So who will protect the written word? The answer, ultimately, is probably no one. Some people do seem to be trying, but they must also hedge their bets. The Ringer, Bill Simmons’ second attempt at a Good Website, has so far amassed a staff that appears to be slanted heavily towards writers. And yet, the biggest announcement out of the shop so far is that it has partnered with HBO for a post-Game Of Thrones recap show. 
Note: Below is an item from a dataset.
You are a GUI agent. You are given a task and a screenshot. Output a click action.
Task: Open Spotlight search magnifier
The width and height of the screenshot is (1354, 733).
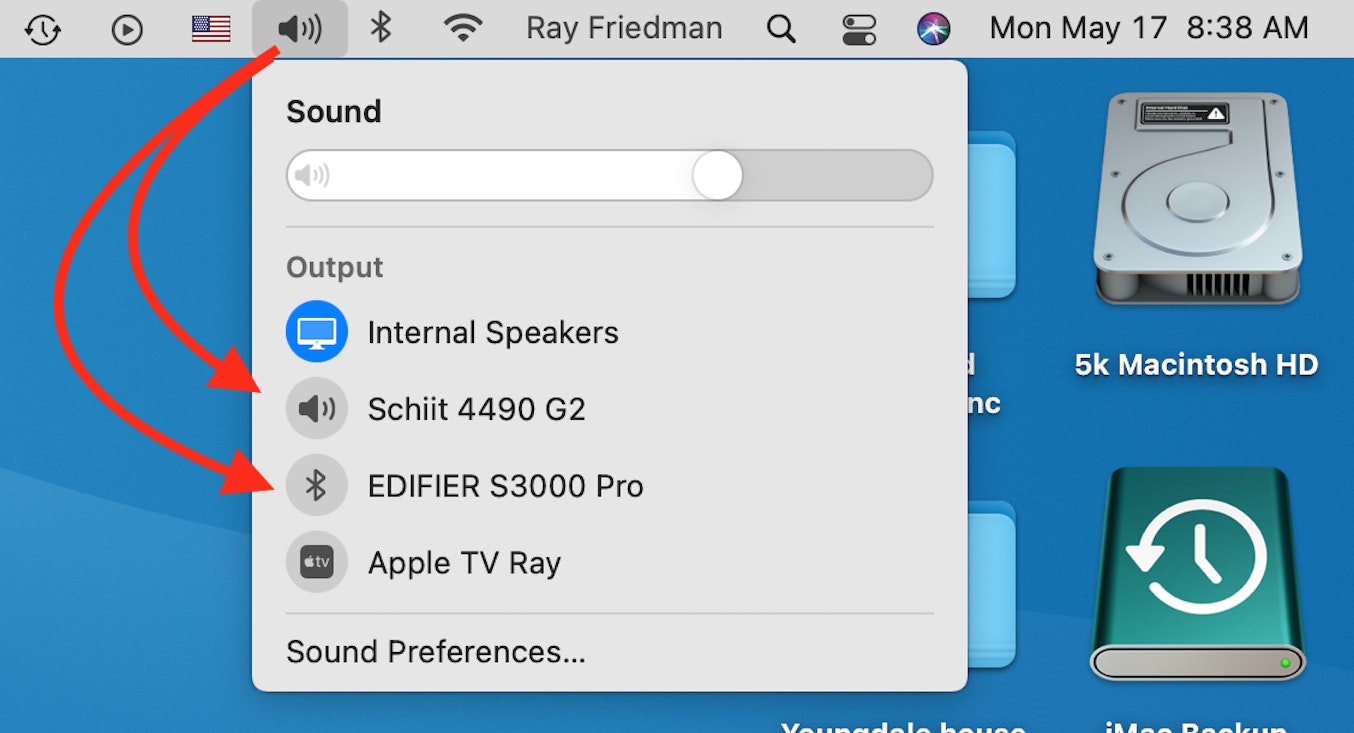pyautogui.click(x=781, y=29)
There are ethical questions that arise when a website that aims to carry the torch for cultural criticism teams up with the leading manufacturer of prestige television, but it’s no surprise that those questions have taken a backseat to, you know, getting the hell onto HBO.
This post is obviously a self-serving lament. Perhaps readers (well, viewers and listeners now) won’t notice or particularly mind as the amount of primarily word-based content pushed into their feeds shrinks. The market simply doesn’t provide as many writing jobs as there are people who wish to make their livings as writers, something that is the case in most “creative” fields. 

And, of course, there are likely to be even fewer slots for writers in our video-centric media future: The production of professional-quality video is hugely expensive compared to the production of words, and it requires significantly more behind-the-scenes labor than the current dominant forms of internet writing—blogging and personal essays. Resources will have to be shifted.
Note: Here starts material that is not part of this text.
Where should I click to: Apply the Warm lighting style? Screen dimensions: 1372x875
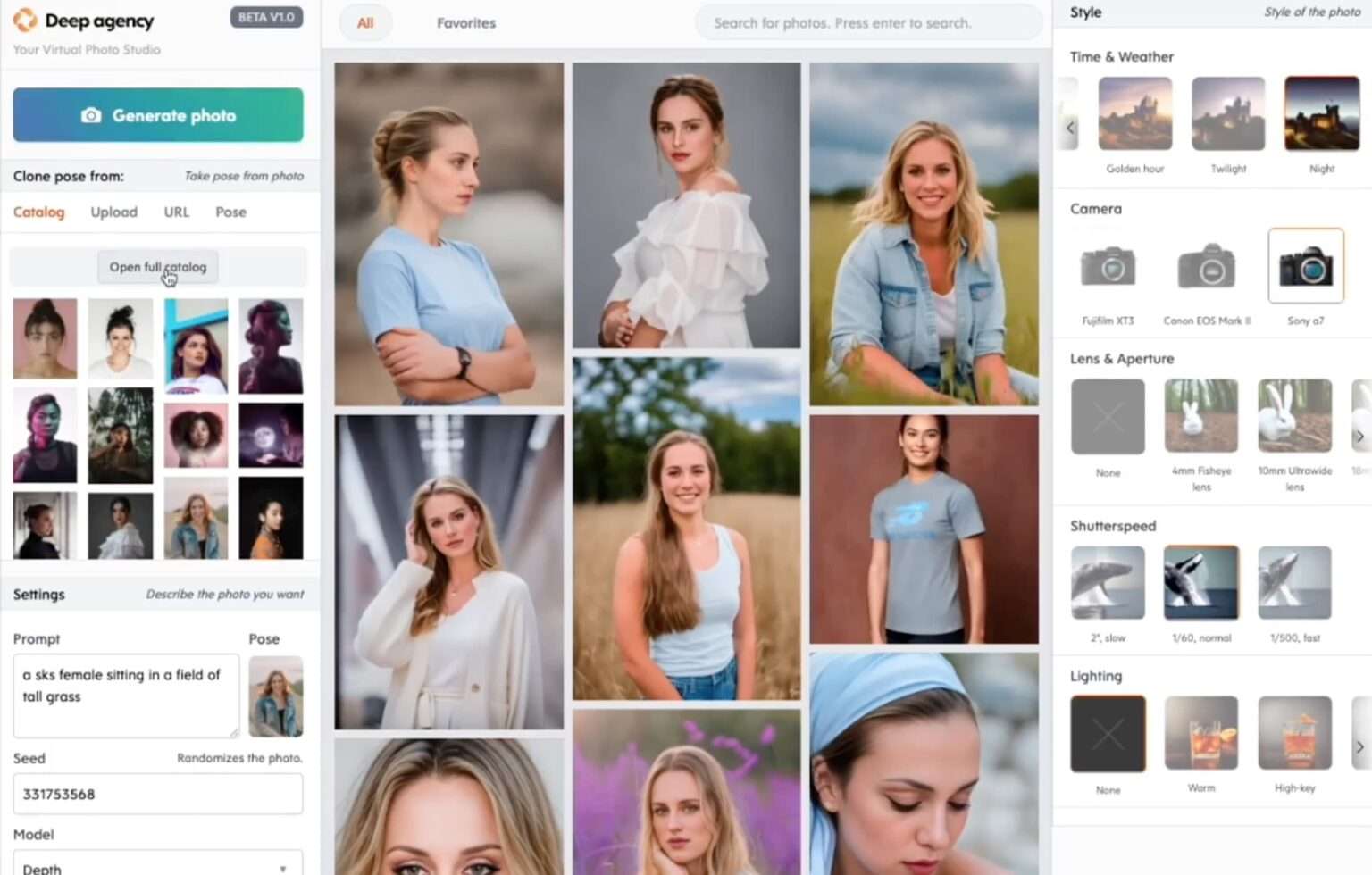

An explosion of video content probably means fewer distinct critical voices, overall. And probably fewer interesting ideas, as well. So far, the Content Internet’s video boom has not valued thoughtfulness and critical thinking. Since Buzzfeed’s viral watermelon detonation (already an epochal event in digital newsrooms), publications have suddenly tossed their writers in front of cameras to satiate the industry’s sudden and accelerating obsession with streaming stunts and experiments broadcast on Facebook Live. These streams have been light and goofy in a self-consciously amateur way, and there’s nothing wrong with that. But the videos are also, on the whole, unwatchable.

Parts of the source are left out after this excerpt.